> Task input
+===+

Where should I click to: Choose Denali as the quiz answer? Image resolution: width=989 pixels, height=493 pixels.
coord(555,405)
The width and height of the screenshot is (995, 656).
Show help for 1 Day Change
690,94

+===+

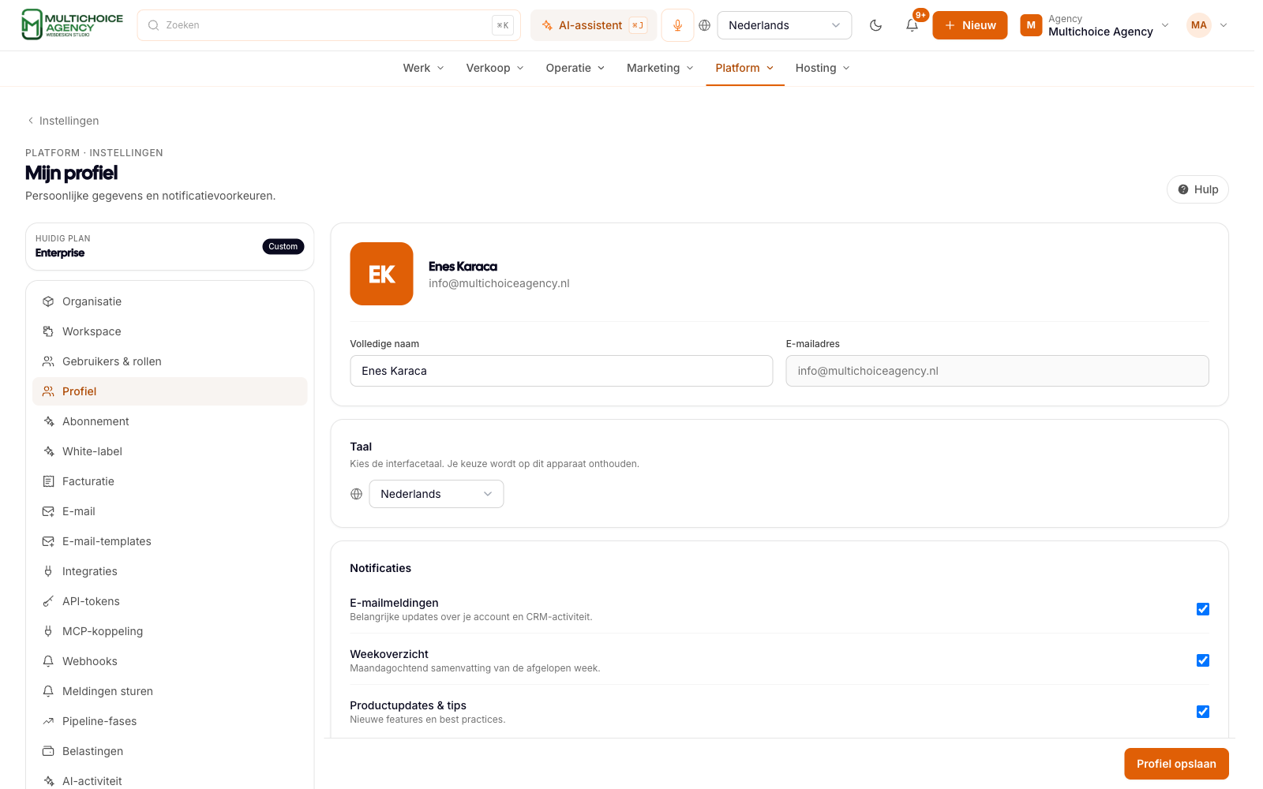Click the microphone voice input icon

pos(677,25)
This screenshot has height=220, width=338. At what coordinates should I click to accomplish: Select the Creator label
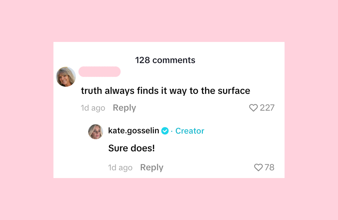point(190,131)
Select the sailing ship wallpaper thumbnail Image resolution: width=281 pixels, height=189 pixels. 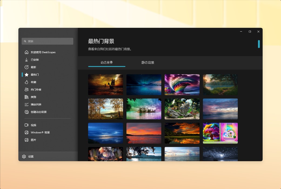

+===+

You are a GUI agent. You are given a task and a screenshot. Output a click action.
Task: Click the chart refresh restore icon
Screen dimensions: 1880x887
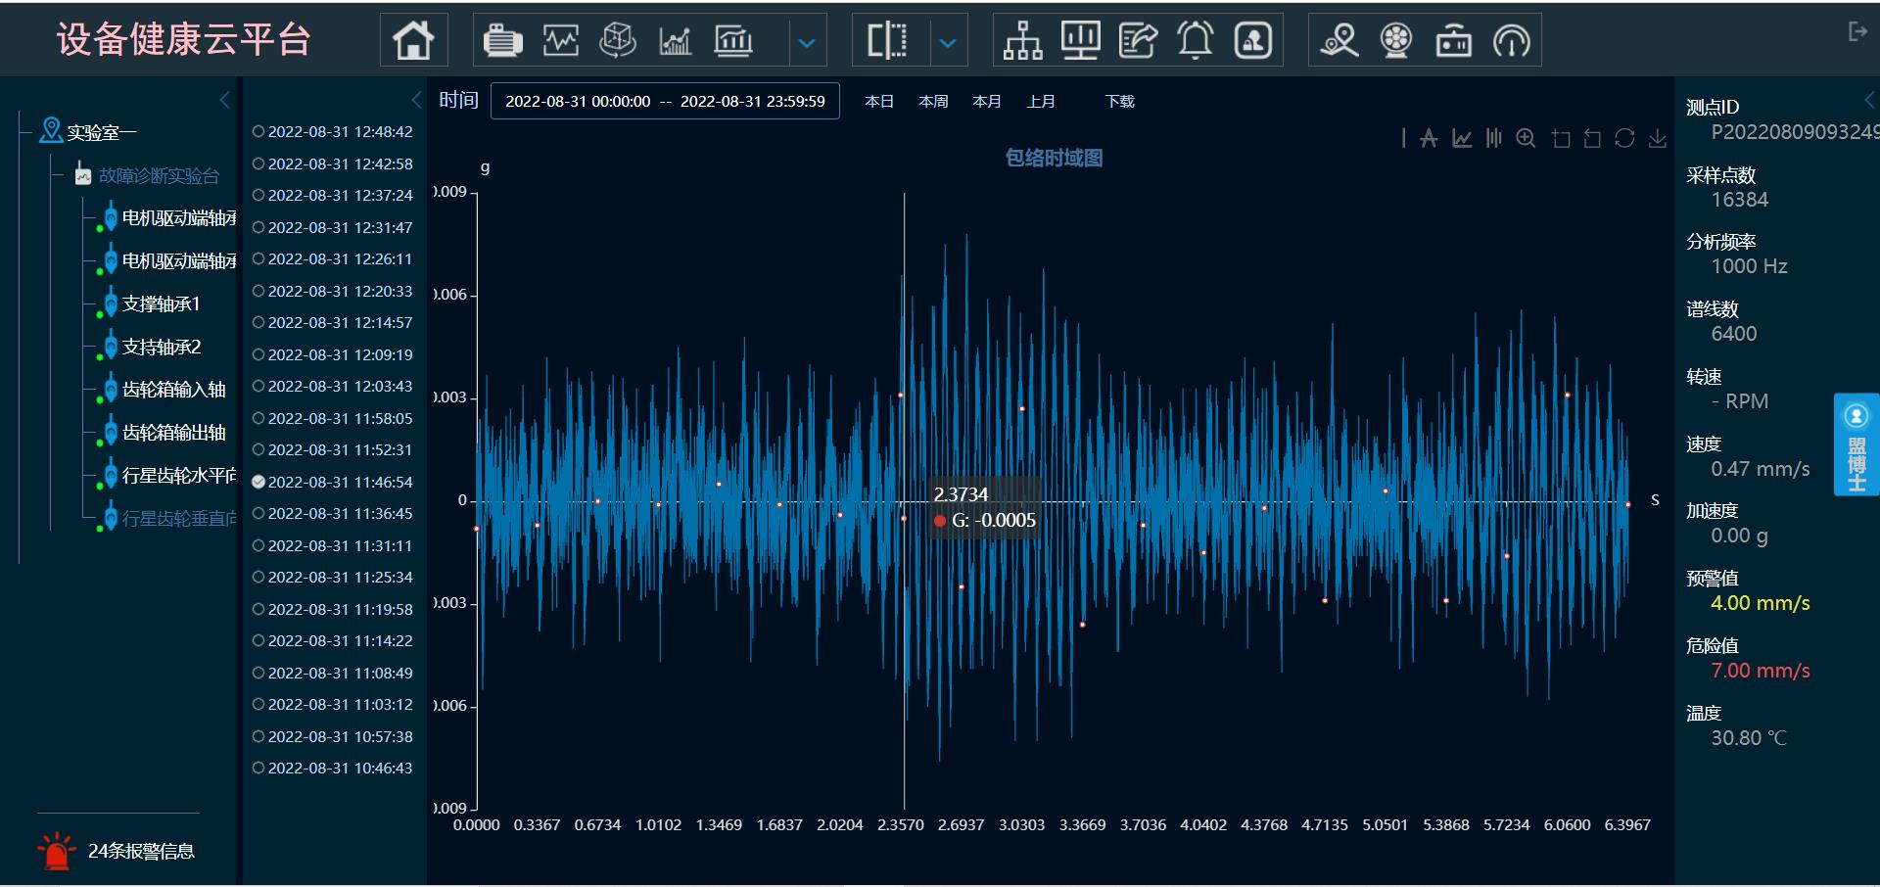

+===+

> What is required
Retype exactly the lines of the data above that fall between the line with "You are a GUI" and the line with "Screen dimensions: 1880x887", inclusive, and add nothing.

> Reply to the task
You are a GUI agent. You are given a task and a screenshot. Output a click action.
Task: Click the chart refresh restore icon
Screen dimensions: 1880x887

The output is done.